Garden

Caladio - Caladium


Caladium


Caladium is a herbaceous plant with deciduous leaves and spring and summer development; develops a fleshy rhizome, from which, in spring, long cylindrical petioles develop, bearing large heart-shaped leaves; this plant comes from South America, and was imported into Europe already in the nineteenth century; during the decades of cultivation the breeders have given life to cultivars and hybrids of various colors; typically the foliage of the caladium it has a green margin, while the page of the leaf is white, from red to pure white, often with veins marked by very contrasting colors with the base color of the entire leaf. Each rhizome develops large clumps of leaves, which can rise up to 50-60 cm.

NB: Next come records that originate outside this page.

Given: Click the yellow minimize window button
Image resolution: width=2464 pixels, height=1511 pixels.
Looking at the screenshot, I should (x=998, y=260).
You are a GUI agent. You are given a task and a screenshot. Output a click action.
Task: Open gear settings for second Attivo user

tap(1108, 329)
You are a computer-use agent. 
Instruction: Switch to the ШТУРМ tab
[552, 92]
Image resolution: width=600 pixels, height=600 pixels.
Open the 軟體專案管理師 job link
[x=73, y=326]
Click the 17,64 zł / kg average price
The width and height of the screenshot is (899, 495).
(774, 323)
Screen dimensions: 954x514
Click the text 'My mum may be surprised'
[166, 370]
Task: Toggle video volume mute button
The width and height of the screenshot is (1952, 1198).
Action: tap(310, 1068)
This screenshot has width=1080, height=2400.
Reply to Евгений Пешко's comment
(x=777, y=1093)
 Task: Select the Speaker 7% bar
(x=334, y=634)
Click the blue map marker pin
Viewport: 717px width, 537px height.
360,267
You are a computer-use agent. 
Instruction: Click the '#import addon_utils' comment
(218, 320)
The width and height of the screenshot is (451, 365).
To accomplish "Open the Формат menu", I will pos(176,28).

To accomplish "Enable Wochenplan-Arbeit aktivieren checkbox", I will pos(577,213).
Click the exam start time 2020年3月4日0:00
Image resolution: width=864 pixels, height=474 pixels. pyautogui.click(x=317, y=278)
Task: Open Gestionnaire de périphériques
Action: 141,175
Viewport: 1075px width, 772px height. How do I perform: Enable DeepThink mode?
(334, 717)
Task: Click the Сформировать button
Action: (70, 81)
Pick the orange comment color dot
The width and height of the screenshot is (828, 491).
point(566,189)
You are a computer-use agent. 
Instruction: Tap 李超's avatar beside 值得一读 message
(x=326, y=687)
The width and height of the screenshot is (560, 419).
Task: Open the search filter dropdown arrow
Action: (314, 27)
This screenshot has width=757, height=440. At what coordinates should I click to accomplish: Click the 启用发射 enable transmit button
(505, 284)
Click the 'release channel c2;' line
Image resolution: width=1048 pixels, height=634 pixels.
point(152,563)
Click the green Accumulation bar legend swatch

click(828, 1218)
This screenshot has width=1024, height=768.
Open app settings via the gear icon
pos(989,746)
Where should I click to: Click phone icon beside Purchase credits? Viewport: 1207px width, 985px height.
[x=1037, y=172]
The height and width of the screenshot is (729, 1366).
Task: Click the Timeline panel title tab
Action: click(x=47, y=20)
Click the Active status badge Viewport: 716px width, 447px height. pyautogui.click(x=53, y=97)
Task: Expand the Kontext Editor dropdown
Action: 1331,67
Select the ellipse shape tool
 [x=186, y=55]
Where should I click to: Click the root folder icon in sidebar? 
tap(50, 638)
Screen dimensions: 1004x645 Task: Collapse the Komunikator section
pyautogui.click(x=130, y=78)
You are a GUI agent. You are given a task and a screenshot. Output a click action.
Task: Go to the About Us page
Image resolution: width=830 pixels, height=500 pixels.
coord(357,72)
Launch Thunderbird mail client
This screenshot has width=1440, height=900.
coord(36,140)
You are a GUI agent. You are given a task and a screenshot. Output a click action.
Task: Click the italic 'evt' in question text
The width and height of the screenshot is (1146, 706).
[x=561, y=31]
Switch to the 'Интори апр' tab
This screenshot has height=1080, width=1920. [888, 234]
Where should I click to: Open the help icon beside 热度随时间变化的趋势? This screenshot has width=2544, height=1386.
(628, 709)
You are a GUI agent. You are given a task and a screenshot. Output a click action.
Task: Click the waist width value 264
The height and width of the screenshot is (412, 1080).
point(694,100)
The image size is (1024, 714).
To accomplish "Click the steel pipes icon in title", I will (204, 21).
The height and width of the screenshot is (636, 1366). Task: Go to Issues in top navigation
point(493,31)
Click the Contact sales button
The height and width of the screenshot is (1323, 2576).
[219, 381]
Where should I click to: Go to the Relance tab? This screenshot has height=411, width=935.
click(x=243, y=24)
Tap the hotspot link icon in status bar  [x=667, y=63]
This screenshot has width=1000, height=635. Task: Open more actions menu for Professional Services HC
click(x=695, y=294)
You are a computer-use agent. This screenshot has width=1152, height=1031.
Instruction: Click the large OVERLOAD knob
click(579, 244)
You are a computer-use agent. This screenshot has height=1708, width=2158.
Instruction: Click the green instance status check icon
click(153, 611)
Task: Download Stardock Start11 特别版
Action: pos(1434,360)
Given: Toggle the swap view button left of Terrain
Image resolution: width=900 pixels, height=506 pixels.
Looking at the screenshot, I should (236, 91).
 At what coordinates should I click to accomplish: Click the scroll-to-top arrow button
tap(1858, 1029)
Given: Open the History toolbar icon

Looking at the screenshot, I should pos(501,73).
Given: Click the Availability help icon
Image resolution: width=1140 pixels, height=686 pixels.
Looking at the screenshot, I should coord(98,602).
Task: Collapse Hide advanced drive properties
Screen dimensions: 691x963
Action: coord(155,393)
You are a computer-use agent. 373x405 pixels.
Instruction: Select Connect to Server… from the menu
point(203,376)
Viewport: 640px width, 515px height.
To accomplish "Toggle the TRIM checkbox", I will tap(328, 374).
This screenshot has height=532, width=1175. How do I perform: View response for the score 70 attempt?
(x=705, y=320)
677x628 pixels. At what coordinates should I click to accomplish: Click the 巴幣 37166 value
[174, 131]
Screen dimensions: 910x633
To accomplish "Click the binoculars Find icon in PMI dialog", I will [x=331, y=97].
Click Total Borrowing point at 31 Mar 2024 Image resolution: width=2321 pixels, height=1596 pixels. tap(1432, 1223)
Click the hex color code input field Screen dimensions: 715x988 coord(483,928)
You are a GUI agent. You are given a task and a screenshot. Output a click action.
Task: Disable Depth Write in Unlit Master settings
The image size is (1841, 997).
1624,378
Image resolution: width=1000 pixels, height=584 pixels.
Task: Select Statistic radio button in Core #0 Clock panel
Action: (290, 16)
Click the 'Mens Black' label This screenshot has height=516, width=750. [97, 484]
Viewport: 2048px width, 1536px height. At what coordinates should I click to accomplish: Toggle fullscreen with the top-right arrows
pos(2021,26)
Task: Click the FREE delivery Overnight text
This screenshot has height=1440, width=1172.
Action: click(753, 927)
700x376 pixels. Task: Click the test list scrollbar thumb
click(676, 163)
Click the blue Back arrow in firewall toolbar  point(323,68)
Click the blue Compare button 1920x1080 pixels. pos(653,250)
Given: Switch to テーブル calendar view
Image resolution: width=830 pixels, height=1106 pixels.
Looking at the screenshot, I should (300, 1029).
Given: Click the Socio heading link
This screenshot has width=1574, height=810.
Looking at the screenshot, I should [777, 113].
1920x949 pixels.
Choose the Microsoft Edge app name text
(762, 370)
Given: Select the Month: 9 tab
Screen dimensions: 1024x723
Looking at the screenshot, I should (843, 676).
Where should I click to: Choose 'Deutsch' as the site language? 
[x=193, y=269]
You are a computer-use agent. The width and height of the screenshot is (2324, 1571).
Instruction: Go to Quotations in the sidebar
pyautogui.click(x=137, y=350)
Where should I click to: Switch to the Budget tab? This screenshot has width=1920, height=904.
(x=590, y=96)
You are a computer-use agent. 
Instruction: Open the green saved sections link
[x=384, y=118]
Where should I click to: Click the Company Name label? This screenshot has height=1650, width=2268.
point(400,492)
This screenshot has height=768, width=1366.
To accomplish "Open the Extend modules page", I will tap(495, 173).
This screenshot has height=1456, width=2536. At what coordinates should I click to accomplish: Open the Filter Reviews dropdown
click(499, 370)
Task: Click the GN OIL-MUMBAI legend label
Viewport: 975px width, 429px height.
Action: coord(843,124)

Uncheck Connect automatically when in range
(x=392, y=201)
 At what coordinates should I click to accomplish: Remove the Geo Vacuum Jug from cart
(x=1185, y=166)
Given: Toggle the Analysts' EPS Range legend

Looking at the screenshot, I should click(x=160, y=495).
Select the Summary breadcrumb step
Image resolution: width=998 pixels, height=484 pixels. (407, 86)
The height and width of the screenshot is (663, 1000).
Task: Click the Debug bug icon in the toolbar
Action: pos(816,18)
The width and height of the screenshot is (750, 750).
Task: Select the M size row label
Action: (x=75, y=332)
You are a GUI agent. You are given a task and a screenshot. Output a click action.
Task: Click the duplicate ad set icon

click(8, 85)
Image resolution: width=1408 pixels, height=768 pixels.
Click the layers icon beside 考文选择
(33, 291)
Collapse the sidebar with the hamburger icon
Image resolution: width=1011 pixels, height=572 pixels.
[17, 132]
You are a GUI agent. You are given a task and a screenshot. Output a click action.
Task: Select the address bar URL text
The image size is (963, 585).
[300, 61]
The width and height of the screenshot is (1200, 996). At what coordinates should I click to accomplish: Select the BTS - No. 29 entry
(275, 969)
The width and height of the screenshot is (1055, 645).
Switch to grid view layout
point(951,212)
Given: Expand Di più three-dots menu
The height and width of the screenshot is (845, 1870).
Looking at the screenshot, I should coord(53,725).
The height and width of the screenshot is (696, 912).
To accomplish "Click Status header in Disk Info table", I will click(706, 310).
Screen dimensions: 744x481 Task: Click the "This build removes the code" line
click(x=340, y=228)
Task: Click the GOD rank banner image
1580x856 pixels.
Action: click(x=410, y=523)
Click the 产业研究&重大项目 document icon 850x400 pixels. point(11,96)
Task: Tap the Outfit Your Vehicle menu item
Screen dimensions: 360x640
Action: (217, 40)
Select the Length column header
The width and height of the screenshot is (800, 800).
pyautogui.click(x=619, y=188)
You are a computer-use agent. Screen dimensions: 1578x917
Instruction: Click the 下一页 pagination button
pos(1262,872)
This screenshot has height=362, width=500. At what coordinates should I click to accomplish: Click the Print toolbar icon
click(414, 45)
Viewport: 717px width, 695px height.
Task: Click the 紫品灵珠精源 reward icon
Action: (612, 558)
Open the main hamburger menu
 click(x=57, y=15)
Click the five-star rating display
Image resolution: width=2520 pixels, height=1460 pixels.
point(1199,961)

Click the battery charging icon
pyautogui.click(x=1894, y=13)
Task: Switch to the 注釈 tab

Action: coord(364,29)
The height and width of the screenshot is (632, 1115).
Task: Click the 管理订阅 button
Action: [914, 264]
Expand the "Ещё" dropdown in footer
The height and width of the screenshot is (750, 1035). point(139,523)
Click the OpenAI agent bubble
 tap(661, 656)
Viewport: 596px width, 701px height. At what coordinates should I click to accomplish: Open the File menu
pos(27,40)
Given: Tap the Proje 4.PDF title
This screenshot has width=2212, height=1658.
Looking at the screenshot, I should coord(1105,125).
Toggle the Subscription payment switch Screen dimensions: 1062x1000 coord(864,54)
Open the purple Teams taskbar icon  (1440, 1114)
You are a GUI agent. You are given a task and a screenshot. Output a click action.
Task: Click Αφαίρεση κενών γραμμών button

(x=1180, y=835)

The origin of caladium is tropical, therefore during the vegetative period it prefers temperatures close to 15-20 ° C; however the development of this plant takes place mainly during the warm season: therefore at the beginning of the spring we can place the rhizome in a container full of good rich and soft soil; but as soon as the foliage is well developed and the external temperatures start to rise, we can decide to keep this plant in a pot in the apartment, or to move it to the ground in the garden, where it will stay until autumn, enjoying a less dry climate than the one present in case, and much better ventilated.In any case, we will position our plant in a partially shaded place, to better remember the rain forests from which it comes; we avoid the direct sun as much as possible, but we also avoid placing the plants in a very dark or dark place. Generally the caladium grown in the dark tend to have dull colored foliage, losing their peculiar characteristic.Caladio - Caladium: Watering



Since the rhizome begins to sprout, until the foliage shows a significant yellowing, the waterings will be regular and abundant, always waiting for the soil around the rhizomes to dry before supplying water; every 12-15 days we add a good universal fertilizer, rich in microelements, to the water for watering.
When the cold of autumn is felt caladio it begins to wither, at this moment we suspend the watering, to allow the rhizome to enter vegetative rest. The forced cultivation of caladium, which is practiced continue to water it even in autumn and placing it in a warm place, with the passage of time tends to impoverish the rhizome, with the consequence of the total death of the plant, or a lesser capacity to survive problems such as root rot or insects.